In order to apply these methods to a system Ax = b, A should be

• Symmetric
• Positive definite

For such cases, function f is defined such that,

$$f = \frac{1}{2} x^{T}Ax - b^{T}x+c$$

$$\nabla f = Ax-b$$

Hence, if f is minimised, then \nabla f =0 and it will make sure tat Ax = b. It can be seen too in the other way around.

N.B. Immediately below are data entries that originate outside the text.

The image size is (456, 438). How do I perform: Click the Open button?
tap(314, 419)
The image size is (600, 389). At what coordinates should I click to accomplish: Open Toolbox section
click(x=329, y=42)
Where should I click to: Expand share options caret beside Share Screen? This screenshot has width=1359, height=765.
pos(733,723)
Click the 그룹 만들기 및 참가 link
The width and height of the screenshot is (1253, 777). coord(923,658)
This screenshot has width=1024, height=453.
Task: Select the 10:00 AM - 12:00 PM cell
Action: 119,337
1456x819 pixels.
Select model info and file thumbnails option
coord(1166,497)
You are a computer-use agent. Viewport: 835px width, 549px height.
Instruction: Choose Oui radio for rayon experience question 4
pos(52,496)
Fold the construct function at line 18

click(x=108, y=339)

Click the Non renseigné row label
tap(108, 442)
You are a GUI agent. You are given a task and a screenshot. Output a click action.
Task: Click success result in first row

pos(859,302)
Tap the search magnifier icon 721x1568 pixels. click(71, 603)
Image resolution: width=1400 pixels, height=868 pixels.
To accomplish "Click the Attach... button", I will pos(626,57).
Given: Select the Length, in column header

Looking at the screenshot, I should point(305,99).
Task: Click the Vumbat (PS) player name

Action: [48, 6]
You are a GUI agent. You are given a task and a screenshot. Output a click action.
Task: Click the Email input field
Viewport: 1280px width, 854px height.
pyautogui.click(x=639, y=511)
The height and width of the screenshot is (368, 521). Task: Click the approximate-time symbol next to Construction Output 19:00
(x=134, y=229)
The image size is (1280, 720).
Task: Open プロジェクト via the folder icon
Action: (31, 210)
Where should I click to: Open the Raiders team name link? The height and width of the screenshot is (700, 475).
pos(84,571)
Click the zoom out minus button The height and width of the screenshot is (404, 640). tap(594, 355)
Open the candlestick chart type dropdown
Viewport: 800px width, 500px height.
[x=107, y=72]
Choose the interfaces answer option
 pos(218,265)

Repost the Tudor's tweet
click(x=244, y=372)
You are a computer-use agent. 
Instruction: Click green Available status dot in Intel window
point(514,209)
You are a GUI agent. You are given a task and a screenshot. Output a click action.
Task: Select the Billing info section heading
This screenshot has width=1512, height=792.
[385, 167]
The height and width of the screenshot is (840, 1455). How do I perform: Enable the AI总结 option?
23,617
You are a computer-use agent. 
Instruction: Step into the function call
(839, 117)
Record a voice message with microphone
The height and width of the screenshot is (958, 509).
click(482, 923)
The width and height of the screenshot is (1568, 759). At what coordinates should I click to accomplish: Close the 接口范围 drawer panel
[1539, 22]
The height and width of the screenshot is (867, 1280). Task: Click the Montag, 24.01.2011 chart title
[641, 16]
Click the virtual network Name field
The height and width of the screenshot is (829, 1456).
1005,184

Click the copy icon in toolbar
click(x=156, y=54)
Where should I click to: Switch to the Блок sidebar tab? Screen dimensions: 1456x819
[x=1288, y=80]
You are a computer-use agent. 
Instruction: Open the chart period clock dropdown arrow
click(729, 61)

$$\begin{split} \nabla f = Ax-b = -r \\ \text{ r is residual} \end{split}$$

## Steepest descent method

Solve Ax = b where,

A =
\begin{bmatrix}
1 & 0 \\
0 & 2
\end{bmatrix}
,
b = \begin{bmatrix}
1  \\
1
\end{bmatrix}

Solution:

\begin {split}
f  & =\frac{1}{2} x^{T}Ax - b^{T}x+c\\
& =\frac{1}{2}
\begin{bmatrix}
x_{1}  & x_{2}
\end{bmatrix}
\begin{bmatrix}
1 & 0 \\
0 & 2
\end{bmatrix}
\begin{bmatrix}
x_{1} \\ x_{2}
\end{bmatrix}
-
\begin{bmatrix}
1 & 1
\end{bmatrix}
\begin{bmatrix}
x_{1} \\ x_{2}
\end{bmatrix}
+c\\

&=
\frac{1}{2}
\begin{bmatrix}
x_{1}  & x_{2}
\end{bmatrix}
\begin{bmatrix}
x_{1} \\ 2x_{2}
\end{bmatrix}
-
\begin{bmatrix}
x_{1}  + x_{2}
\end{bmatrix}
+c\\
&=
\frac{1}{2}x_{1} ^{2}+x_{2} ^{2} - x_{1} - x_{2}+c\\
f=0 \rightarrow &\frac{1}{2}(x_{1} ^{2} - 2x_{1}+1)+(x_{2} ^{2} - 2x_{2}.\frac{1}{2}+(\frac{1}{2})^{2})+c - \frac{3}{4}=0\\
&\rightarrow  \frac{(x_{1} -1)^{2}}{2}+(x_{2}-1)^{2}=\frac{3}{4}-c \text{.  If }f \text{ passing through origin, c=0}\\
&\rightarrow  \frac{(x_{1} -1)^{2}}{(\sqrt{\frac{3}{2}})^{2}}+\frac{(x_{2} -\frac{1}{2})^{2}}{(\sqrt{\frac{3}{4}})^{2}} = 1\\
\end {split}


It is an ellipse with centre (1, \frac{1}{2}) and pass through origin. Select the initial guess as origin. x^{0} = (0, 0) and the solution is the centre of the ellipse which is x^{c} = (1, \frac{1}{2})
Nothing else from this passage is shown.